Anthony Fardon, general manager of the newly opened Renaissance Moscow Monarch Centre, has been in Russia for 30 years. “We will do everything we can to take care of any business you send us,” he says, adding that international hotel general managers meet with government officials monthly. “Russia has come a long way and is trying to encourage MICE business,” he says. “It used to be an overnight train to St. Petersburg, now it is a modern high-speed train. Russia is spending on infrastructure. The World Figure-Skating Championships were held here recently, arranged by Russia in a month. It was flawless. We can do this. We can take care of your events.”

Can Moscow Motivate?
It’s a message Ola and Elena Kastensson are trying to send to U.S. meeting planners as well. “Russia is a hard sell,” says Ola Kastensson. He tries this tack: “How long does the memory of an incentive trip typically last? When you come here, you have a story to tell. It’s two or three months versus ‘they are still talking about it.’ And when people ask your attendees, ‘Why did you go to Russia?’ they will say, ‘Our company took us there.’ That’s ROI.”

Kastensson, a native of Sweden, sees a shift in U.S. incentive programs after the bottoming out of the economy. “I think we are coming back to the original intent of incentive travel. Now you really have to motivate people. You need something that is that little bit extra.”

As the head of a DMC, Kastensson is well aware of the traffic tangles that plague Moscow’s city center—and he knows how to work around them. For one thing, half the traffic disappears on weekends. (Those in attendance at the GEP Summit found this to be true, and possibly even a conservative estimate.) Plan any major transfers for Saturday or Sunday. For a weekday excursion, plan a Metro tour that also serves as a transfer. (Moscow’s legendarily beautiful subway system is itself a tourist attraction.)

Moscow’s paradoxically most famous but perhaps least-known attraction is the Kremlin, the heart of both Moscow and Russia, and post of leaders from Ivan the Great to Gorbachev to current President Dmitry Medvedev. A triangular-shaped area enclosed by walls, the Kremlin (the word means “fortress”) includes three cathedrals, 19 towers, palaces, government buildings, and the serene and colorful Alexandrovsky Garden.

Another must-see is the Tagansky Cold War Museum, a unique tour that takes visitors down 18 stories to a former communications bunker under the city. While the rooms and tunnels are essentially empty, the experience is a chilling reminder of the Cold War period. That you can hear the roar of subway trains nearby adds to the ominous atmosphere.

The hightlight of a summer evening, with the sun setting well after 10 p.m., is an amble around Red Square, anchored by the riotous architecture and color of St. Basil’s Cathedral.
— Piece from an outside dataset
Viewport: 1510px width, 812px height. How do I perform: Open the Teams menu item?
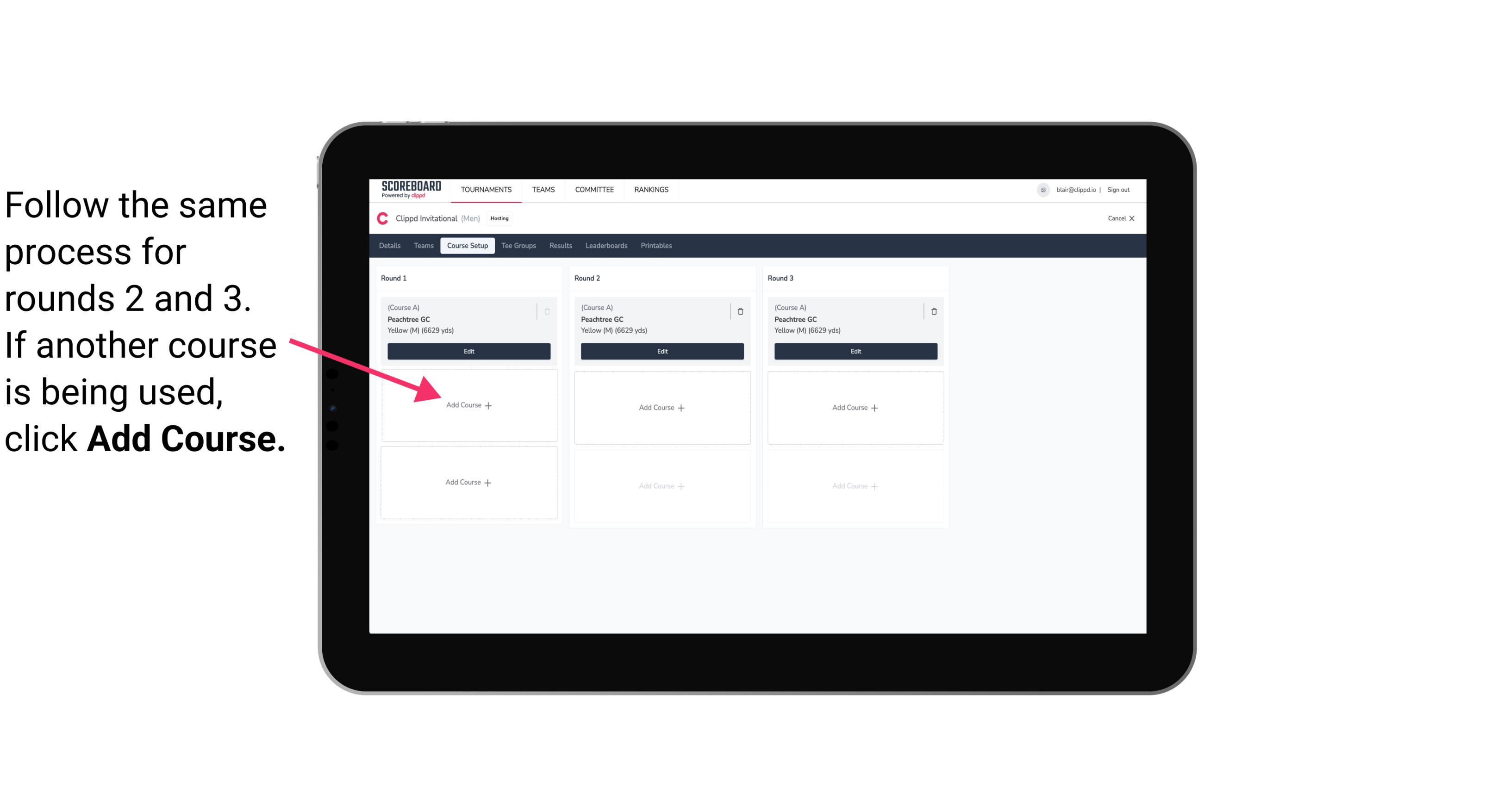pos(542,189)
Along with world-class hotels, Moscow is opening restaurants at a furious rate, some 200 per year. “St. Petersburg is the Paris of the East; Moscow is the London of the East, meaning it is the financial capital,” says Thomas Noll. “But it also has a restaurant scene, and will soon become a culinary capital of Europe if it continues with the speed of development today.”

And it may well become a top incentive choice in coming years, too. But for incentive attendees fortunate enough to travel to the city now, they will truly enjoy an experience that few others have had. Russkie Prostori was launched in 1993, only the second DMC in Russia. “It has been a learning process,” says Elena Kastensson. “No one knew what an incentive or conference was for the first 10 years. There was a lack of hotels in the beginning. Moscow has only been an incentive destination for the past seven or eight years.” Now, itineraries that combine Moscow and St. Petersburg are starting to emerge.

For GEP Summit attendees, the promise of Moscow as a meetings destination was captured in the eagerness and service orientation of 15 students from the Institute of Tourism serving as interns for Russkie Prostori. “The Summit is their first international experience,” explains Ola Kastensson. “The hospitality industry is new. These students are the base of tourism expertise in Russia.” If that’s the case, the industry has a bright future ahead.